可使用齐变学说和序变学说解释别构酶的动力学行为，这两种学说都认为酶具有T态和R态，活性高的是R态。不能解释负协同效应的学说是齐变学说。
能够改变酶活性得共价修饰是磷酸化、乙酰化、甲基化等，仅发现在某些原核生物的共 价修饰形式是核苷酸化。
参与细胞凋亡过程的caspases活性调节属于水解激活，serpin是丝氨酸蛋白酶的抑制蛋白。
一个酶活力单位通常是指在最适条件下，每分钟催化1μmol底物转化的酶量。1个Katal被定义为每秒钟催化1分子底物转化的酶量。酶的纯度通常使用比活性来表示，它是指单位质量酶所含有的活力单位数。比活性越高，酶纯度就越高。
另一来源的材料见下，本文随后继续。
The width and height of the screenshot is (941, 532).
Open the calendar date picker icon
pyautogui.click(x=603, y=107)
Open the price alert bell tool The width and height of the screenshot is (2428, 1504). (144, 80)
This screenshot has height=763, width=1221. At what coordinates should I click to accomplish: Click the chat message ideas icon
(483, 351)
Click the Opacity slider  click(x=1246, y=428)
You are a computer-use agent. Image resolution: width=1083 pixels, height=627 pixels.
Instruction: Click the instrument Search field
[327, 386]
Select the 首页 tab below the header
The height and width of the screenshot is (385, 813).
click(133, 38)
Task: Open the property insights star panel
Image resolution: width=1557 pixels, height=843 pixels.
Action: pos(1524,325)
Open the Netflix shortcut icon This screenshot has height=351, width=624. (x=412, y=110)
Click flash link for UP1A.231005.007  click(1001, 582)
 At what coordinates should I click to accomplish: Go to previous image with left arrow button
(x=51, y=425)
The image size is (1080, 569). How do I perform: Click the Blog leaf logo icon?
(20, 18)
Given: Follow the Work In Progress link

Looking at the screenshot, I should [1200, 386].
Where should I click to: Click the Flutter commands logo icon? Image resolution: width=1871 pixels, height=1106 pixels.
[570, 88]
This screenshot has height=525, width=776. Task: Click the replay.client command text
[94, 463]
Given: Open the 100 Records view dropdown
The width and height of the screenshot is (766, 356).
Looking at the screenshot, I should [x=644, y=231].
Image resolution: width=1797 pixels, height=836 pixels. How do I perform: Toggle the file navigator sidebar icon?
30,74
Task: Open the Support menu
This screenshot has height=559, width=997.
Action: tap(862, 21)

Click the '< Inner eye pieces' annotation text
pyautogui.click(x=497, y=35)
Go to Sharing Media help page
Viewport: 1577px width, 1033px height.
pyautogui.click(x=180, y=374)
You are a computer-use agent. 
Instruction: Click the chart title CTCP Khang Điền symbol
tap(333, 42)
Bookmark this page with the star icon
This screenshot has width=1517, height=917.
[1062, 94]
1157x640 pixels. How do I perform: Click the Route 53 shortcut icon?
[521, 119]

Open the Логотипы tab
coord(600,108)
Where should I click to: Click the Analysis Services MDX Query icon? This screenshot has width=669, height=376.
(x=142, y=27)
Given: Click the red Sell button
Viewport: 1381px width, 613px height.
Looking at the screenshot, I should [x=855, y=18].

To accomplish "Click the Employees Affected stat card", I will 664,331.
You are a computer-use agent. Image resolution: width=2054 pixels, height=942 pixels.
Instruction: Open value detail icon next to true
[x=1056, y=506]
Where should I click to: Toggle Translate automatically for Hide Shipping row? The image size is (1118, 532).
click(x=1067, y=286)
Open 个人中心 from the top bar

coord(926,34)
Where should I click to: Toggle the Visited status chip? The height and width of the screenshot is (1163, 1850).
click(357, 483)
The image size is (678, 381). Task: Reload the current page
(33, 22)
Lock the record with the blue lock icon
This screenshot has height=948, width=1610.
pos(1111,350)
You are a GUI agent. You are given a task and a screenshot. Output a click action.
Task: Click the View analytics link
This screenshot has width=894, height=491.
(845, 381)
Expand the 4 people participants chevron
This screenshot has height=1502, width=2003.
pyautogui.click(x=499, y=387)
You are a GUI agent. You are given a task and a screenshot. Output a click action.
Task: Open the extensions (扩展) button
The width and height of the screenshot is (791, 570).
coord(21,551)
测定酶促反应速率要保证反应条件为最适条件、反应速率为初速率和底物浓度过量。测定酶活力的方法有直接测定法，间接测定法和偶联测定法。
酶的固定化方法有载体结合、交联和包埋。
具有抗氧化作用的三种维生素是A、C和E，可视为激素的两种维生素是A和D，不能作为辅酶和辅基的维生素是A、D和E。